EXCERPT:
====

[systemd-devel] Fwd: [PATCH] Add support for detecting NIC partitions on Dell Servers
Jordan Hargrave
jharg93 at gmail.com
Mon Nov 9 17:41:02 PST 2015
On Mon, Nov 9, 2015 at 4:43 PM, Lennart Poettering
<lennart at poettering.net> wrote:
> On Mon, 09.11.15 12:42, Jordan Hargrave (jharg93 at gmail.com) wrote:
>
>> From: Jordan Hargrave <jharg93 at gmail.com>
>>
>> This patch will integrate some of the features of biosdevname into systemd.
>> The code detects the port and index for detecting NIC partitions. This creates
>> a new environment variable, ID_NET_NAME_PARTITION of the format
>> <PORT>_<PARTITION>
>
> "partitions"? What's that supposed to be? SR-IOV?

====

COLLECTED DATA:
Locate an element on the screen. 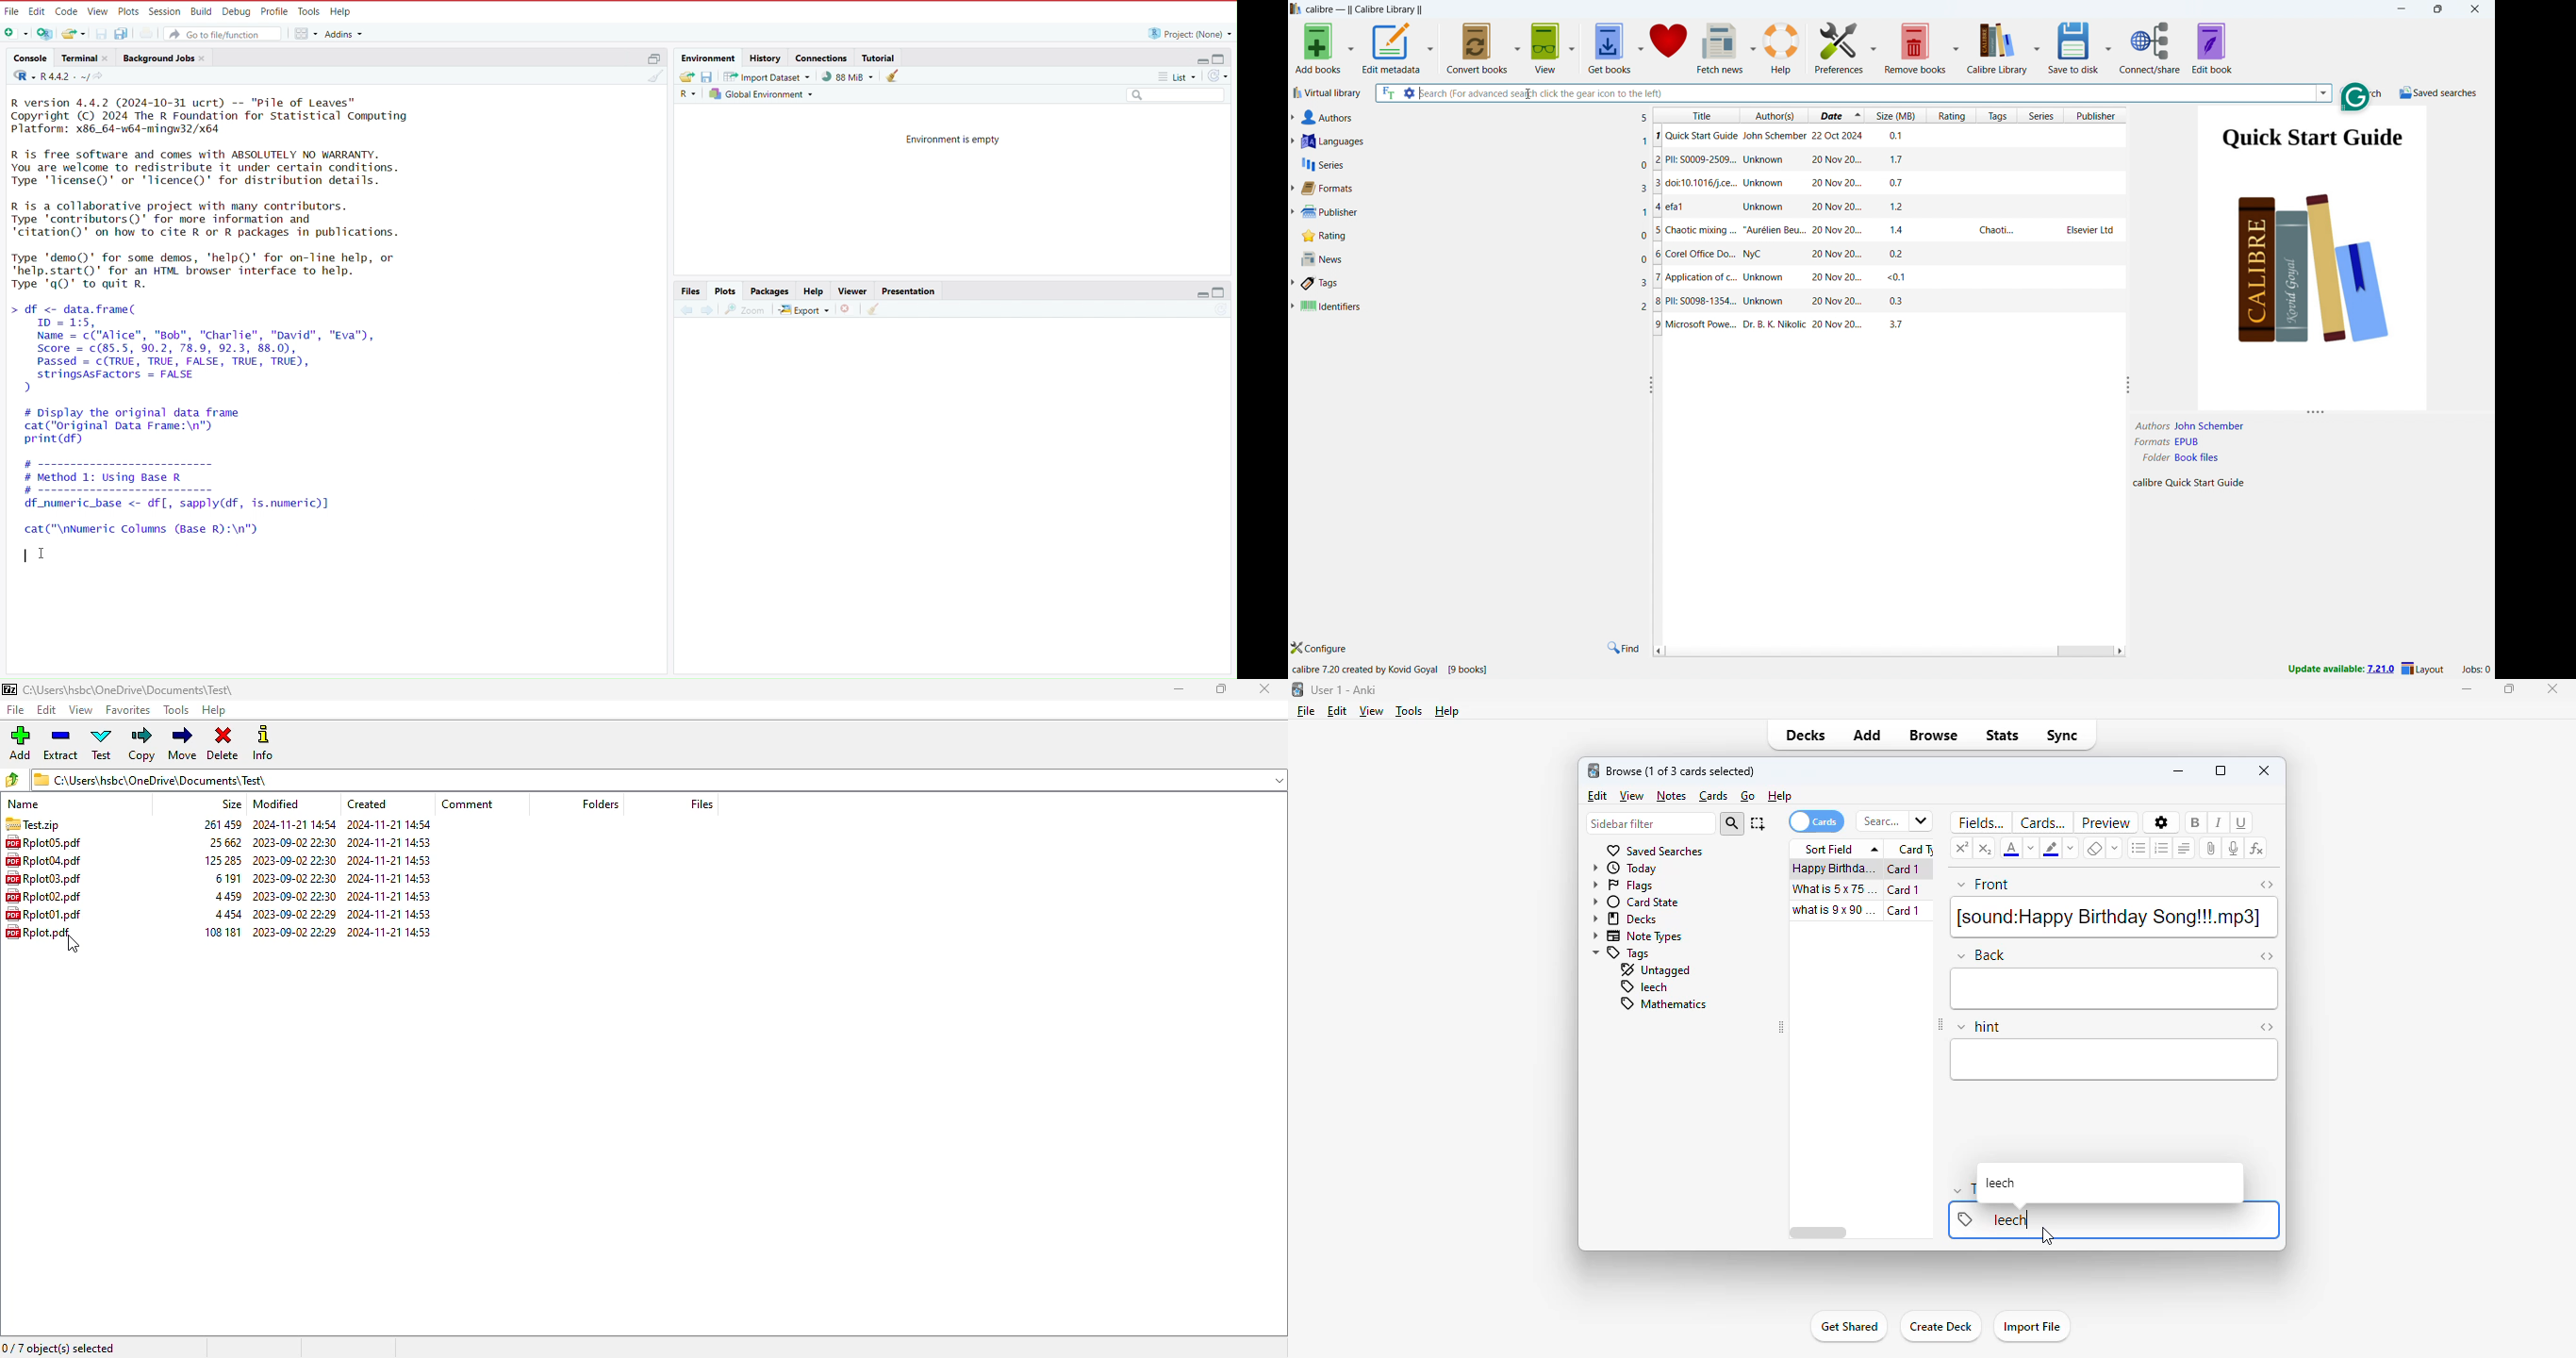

====

EXERCISE SET:
1: Reproduce everything in the NIC partition email from "[systemd-devel] Fwd: [PATCH]" down to "biosdevname into systemd.".
2: List every clock time that appears in the NIC partition email.
3: Continue the NIC partition email from its last line.

OUTPUTS BY TASK:
1:
[systemd-devel] Fwd: [PATCH] Add support for detecting NIC partitions on Dell Servers
Jordan Hargrave
jharg93 at gmail.com
Mon Nov 9 17:41:02 PST 2015
On Mon, Nov 9, 2015 at 4:43 PM, Lennart Poettering
<lennart at poettering.net> wrote:
> On Mon, 09.11.15 12:42, Jordan Hargrave (jharg93 at gmail.com) wrote:
>
>> From: Jordan Hargrave <jharg93 at gmail.com>
>>
>> This patch will integrate some of the features of biosdevname into systemd.

2:
17:41:02 PST
4:43 PM
12:42

3:
>
Similar to SR-IOV but on Dell servers partitions actually show up as
PCI devices in the initial enumeration. The PCI device vital product
data area has a map of which Bus:Dev:Func is which port and which port
instance.
So say we have a PCI device tree for a quad-port NIC, 4 physical ports
but 8 NICs.
04:00.0 port 1, instance 1
04:00.1 port 2, instance 1
04:00.2 port 3, instance 1
04:00.3 port 4, instance 1
04:00.4 port 1, instance 2
04:00.5 port 2, instance 2
04:00.6 port 3, instance 2
04:00.7 port 4, instance 2
We use this partition info to display if a bond is created that
contains the same physical nic port.
>> The patch will also decode SMBIOS slot number for NIC, and store in
>> the variable ID_NET_NAME_SMBIOS_SLOT. Systemd does not have a method
>> for naming ports on a multi-port card plugged into a slot.
>
> Hmm, isn't this stuff the same as exported by the kernel as the
> "index" field, i.e. SMBIOS Type 41? Can you elaborate on the relation
> of that field and the stuff this patch adds?
>
The index is exported for embedded devices, but not add-in cards.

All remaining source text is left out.